Discussion in 'Lifestyle Management' started by Tulip, Oct 2, 2010.
Hi there. Sorry to hear that you're struggling with this.
I think that dealing with a condition like CFS often reveals rather more than we'd like about the nature of many of our relationships. I think it's best to try to remain generous to your friends and understand that we're all rather selfish and deluded apes following our own social instincts. It would be nice if that were not the case, but if you keep your standards too high you can easily spend your life feeling needlessly bitter and disappointed.
Looking back (I've lost contact with my former social circle) I think that my friends were responding in a pretty similar way to how I would have were roles reversed. It is a really difficult situation though and you certainly have my sympathy.
All too often, they younger your friends are, the harder it is for them to deal with your chronic illness. Young adults are usually very healty and active and seeing someone their own age sick and disabled is more scarey for them that it is for people with more life experience. They also tend to be the 3yo of the adult world -- running around madly, doing everything they can because, OMG, they're independent and the world is so big and fun.
Community college is often a good place to find people who understand life's difficulties, especially if you take classes late in the day or in the evening. Those times tend to have more older students. Also, community colleges often have good disability resource programs that can help you deal with your disability while in college, and connect you with people who are mentally more adapted to people with more limitations than your average young adult. Your local community college may be different, of course.

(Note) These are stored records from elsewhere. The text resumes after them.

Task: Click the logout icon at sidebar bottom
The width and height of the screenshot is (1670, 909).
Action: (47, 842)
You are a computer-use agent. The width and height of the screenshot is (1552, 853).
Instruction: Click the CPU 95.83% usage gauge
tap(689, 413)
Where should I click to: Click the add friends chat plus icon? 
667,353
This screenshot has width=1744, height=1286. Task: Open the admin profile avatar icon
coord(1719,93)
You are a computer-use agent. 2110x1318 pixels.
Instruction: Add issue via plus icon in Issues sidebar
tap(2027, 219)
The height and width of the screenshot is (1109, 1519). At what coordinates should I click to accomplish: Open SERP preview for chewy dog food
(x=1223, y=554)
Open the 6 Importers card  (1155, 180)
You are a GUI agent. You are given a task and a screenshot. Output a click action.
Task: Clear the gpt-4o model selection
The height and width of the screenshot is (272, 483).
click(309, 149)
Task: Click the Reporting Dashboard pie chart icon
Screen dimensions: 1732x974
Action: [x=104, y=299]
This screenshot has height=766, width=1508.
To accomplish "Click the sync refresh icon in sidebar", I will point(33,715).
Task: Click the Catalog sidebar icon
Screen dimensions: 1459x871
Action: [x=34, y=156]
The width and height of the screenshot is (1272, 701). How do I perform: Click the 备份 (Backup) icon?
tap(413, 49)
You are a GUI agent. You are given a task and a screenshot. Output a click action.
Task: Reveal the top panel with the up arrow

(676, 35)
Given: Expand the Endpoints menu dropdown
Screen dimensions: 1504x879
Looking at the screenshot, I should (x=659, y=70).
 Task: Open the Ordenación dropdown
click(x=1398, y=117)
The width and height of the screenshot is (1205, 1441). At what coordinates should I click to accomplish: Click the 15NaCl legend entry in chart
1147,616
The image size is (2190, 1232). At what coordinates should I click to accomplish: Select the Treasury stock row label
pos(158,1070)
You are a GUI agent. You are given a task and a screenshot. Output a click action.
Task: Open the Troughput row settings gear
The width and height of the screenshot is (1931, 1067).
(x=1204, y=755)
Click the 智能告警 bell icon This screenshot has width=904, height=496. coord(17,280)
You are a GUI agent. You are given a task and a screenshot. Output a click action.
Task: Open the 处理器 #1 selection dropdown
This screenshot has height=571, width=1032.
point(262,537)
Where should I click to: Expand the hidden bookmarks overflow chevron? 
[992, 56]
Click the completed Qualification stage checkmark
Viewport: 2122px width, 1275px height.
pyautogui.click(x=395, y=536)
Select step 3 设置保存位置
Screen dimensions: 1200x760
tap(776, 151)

If you try university, make sure you connect with the disabilities office.
There are a lot of fair weather friends out there. You can't do much more than do things you enjoy and try to hook up with mature people, whatever their age.
I'm sorry to hear your friend is so lacking in understanding. You'd think that as a sufferer herself, she would be more aware of the great variety of challenges ME/CFS patients face. What a shame!
Why do your friends care if you drive or not? It seems only sensible to me that if you have reasons you don't feel safe driving, you ought not drive.
Maybe university is a good idea for you. Register with the disability office so that you get info about appropriate housing for your restrictions and transportation information suitable for the disabled. You may have to select a new major, one that is not incompatible with ME/CFS; there are many possibilities.
Sounds like you need a new lifestyle including new friends. A university that is supportive of disabled students might be just the thing.
I haven't driven since 1992. I think I would be dangerous driving - drunken drivers might be safer. So I understand your choice, and agree with it: if you think your concentration and response times are poor, then you shouldn't risk it. Anyone who doesn't understand that is part of the problem. You might like to ask them if they approve of drinking and driving, and if they don't why should they approve of severely fatigued people driving?